Someone has done it in 6.5 microseconds (vs. the OP's > 1 month!). I'll be happy with < 1 minute (using only a single thread).

Uses this word list: https://raw.githubusercontent.com/dwyl/english-words/master/words.txt

The video says the answer we are looking for is there are 538 lists of 5 words that contain 25 unique letters.

I haven't looked at any solutions to this problem, because I want to see what I come up with first.

Start by reading lines in using this approach: https://doc.rust-lang.org/rust-by-example/std_misc/file/read_lines.html

Store each line ('word') as a vec of chars in a vec, but filter out 'words' before adding to vec if:

• contain non-letter character
• not five characters long
• contain any duplicate characters

Total runtime: 85 ms Resulting vec contains 13672 words

Iterate over Vec, stopping at n-1 element. Compare first word with all other words, checking if combined 2 words contain no duplicate chars.

• If no duplicates, then save the pair of words in a collection (a vec of vecs of pairs of vecs of chars)
• do the same for all words, only checking by combining with words later (than the word being considered as a 'first' word of five) in Vec... this should never repeat a comparison, and will result in all possible word pairs being checked and filtered.
• use similar process to see which words can be added to the 2-word pairs list
• now we have a list of word pairs and word triplets that all contain unique letters, so now just need a smart way to check which word pairs can be added to which word triplets.

But, finding word pairs with unique letters gives: Total runtime: 10121 ms word list length: 13672 word pairs length: 13491017

This seems like way too many word pairs to then iterate over, looking for which word we can add from our word_list of 5-char words!

But, I realised something, while thinking about this. Each word in the 5-word list must start with a different letter. So, at least, we could divide the word_list into 26 groups (by first letter) and only ever try concatenating words from different groups. Can we extend this idea further to optimize further?

look at word1. Then only iterate over words from the groups (from the 26 groups) that don't start with any letter in the word = 21 groups, to get word pairs.
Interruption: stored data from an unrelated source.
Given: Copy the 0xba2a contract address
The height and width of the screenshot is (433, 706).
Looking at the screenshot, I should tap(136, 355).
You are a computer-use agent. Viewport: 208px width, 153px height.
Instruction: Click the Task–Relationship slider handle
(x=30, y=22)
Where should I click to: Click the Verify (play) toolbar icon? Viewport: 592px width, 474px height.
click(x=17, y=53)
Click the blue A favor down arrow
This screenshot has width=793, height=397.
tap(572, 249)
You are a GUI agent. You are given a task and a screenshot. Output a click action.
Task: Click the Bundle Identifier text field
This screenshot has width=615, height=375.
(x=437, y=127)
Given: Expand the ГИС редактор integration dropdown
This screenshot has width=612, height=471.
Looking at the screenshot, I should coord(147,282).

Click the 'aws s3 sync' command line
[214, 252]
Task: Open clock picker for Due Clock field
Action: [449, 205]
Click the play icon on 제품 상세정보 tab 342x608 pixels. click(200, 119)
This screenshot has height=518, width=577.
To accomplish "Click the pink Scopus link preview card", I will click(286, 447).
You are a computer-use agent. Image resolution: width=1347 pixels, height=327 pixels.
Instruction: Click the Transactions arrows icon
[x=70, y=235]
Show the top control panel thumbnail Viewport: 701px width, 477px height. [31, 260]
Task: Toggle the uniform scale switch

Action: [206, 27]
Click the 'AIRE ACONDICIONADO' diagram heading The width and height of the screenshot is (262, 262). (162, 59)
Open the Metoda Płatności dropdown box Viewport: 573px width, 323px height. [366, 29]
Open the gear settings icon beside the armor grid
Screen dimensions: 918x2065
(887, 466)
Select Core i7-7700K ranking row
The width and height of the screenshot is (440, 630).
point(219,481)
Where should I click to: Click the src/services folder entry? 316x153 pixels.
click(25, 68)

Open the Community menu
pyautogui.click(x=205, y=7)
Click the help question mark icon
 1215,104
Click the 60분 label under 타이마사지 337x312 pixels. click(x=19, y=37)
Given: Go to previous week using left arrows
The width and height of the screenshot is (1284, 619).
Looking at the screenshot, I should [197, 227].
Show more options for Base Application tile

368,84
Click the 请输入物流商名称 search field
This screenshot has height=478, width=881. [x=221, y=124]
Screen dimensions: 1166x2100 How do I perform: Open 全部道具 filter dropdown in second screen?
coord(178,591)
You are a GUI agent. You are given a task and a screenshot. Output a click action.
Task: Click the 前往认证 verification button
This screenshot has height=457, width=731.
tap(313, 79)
Then we can try combining word_pairs, which means we can rule out 10 groups (of pairs) each time = only consider 16 groups each time. Still likely to mean approx. 13m * 8m test ops! (and we would still only have 4-word combos, so more to do)

Hmmm, maybe we should try going all the way to 5 words from each word, only moving on when we have proved we can't use that word in any 5-word list...

This means we can stop when we reach words beginning with 'w', since will have tested the words following this point in combination with those preceeding them already, and there cannot be 5 word combos starting from this point & only adding words ahead in the vec.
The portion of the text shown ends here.